The average biz 2.0 reader has an annual income of $119K -- BUT:
Yet -- and I am certain of this too -- you don't feel rich (or even well-off). Money doesn't buy what it used to. A million bucks seems more like a living wage than a small fortune. Millionaires are a dime a dozen: There are nearly 5 million households in America with a net worth of at least $1 million. Even Joe Millionaire , reality TV's latest must-see phenom, needs a faux fortune of $50 million to impress the ladies. For the average Joe, a garden-suburb mortgage, private-school tuition, an SUV in the garage, and spring break in Vail can make a six-figure salary feel like almost nothing.

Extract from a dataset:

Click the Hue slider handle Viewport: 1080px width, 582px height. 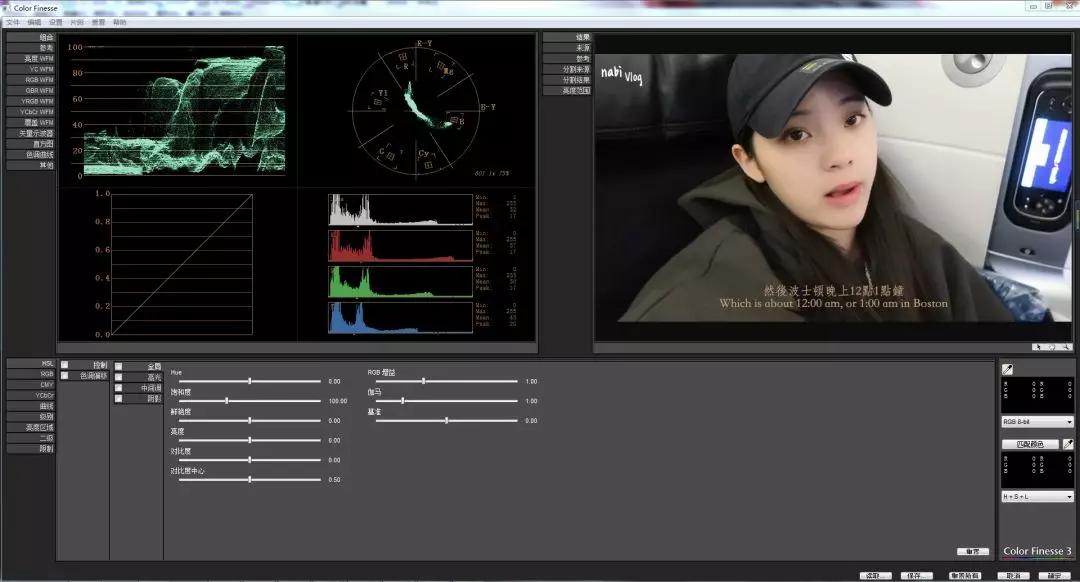click(250, 381)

Well, a household worth of $1M ain't too shabby to me but I guess the point is that it feels so within reach of so many folks. So if finding happiness via wealth is subject to the red queen principle (e.g. what good is a Lexus as a differentiator if everyone's got one?), what are we to do? If riches don't bring happiness...
...The real story is that all signs point to the reverse: Happiness may help you get rich . In study after study, doing work that you love and having a great marriage and a fulfilling family life are all correlated with financial wealth. The tricky part is that you can't "get" happiness (sorry, Thomas Jefferson) by pursuing it. Put your eye on that prize, and you set yourself on the treadmill of ever-escalating aspirations.

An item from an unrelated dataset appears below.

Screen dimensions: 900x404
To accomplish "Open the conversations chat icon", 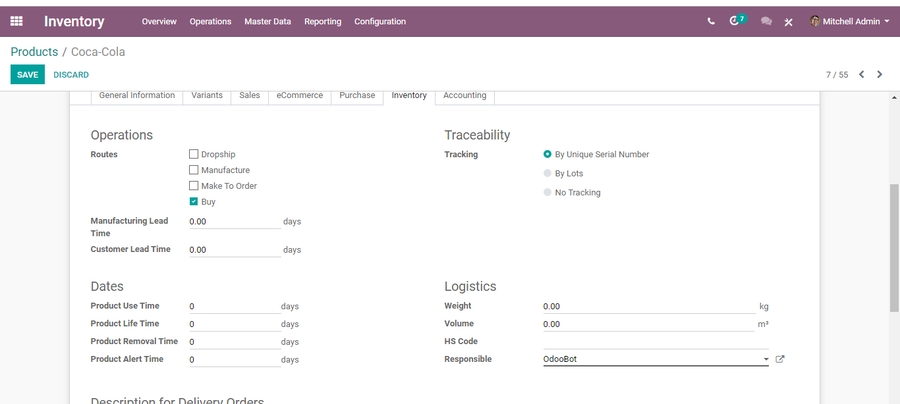I will (766, 21).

fascinating, empirical discussion of the "early mid-life crisis":
...happiness over any given lifetime looks like a big U-curve. "You start out thinking that you're going to conquer the world," says Oswald. "Then you discover that it's tough out there and become dissatisfied. Happiness levels tend to bottom out around 30. Eventually, after 5 or 10 years, you come to terms with yourself. You learn to control your aspirations. After you've done that, it's easier to get steadily happier again."
I think Silicon Valley across the board is going through it's 30-something phase ;-). We are going to change the world but in our own little way. We aren't going to become Marc Andreeson, Yang & Filo, or even Sergei Brin but we will find something like it in our own little way.

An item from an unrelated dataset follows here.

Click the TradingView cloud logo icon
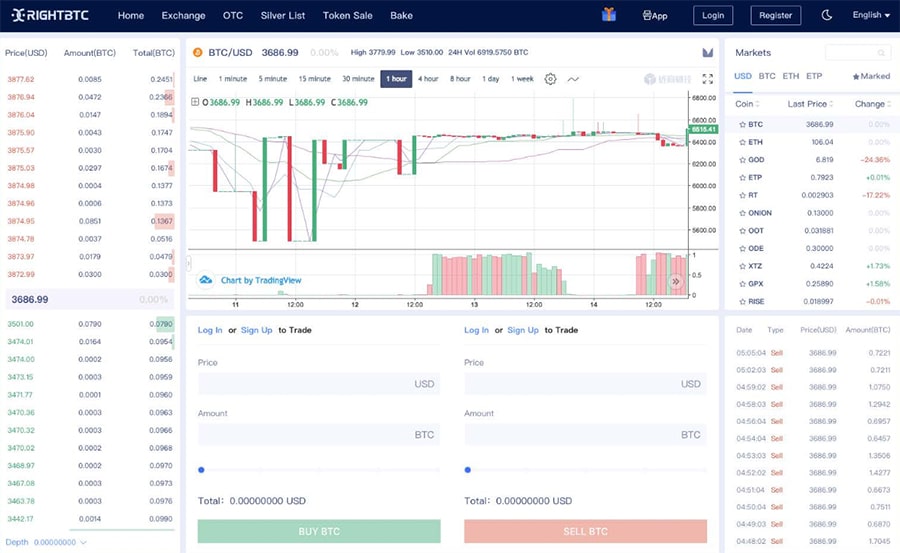Viewport: 900px width, 553px height. click(x=206, y=280)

The article has a fun profile of at least one class of consistently happy folks:
The most intensely held values of the Influentials can be grouped into three themes: strong relationships (with family, spouse or romantic partner, friends, and broader connections); personal integrity (honesty, authenticity, being true to yourself); and exploration (not adventure so much as knowledge, learning, open-mindedness, and creativity). At the bottom of the list of priorities? Impressing others, wealth, looking good, status, and power.
...Activism extends to the Influentials' work and personal lives as well. They are significantly more likely to view their job as a career than the average American, and half are at the center of the decision-making process in their jobs. They engage in a breadth of interests -- from reading, to cooking, to attending cultural events, to volunteering -- during their leisure time. The only thing that they don't do more of is watch TV.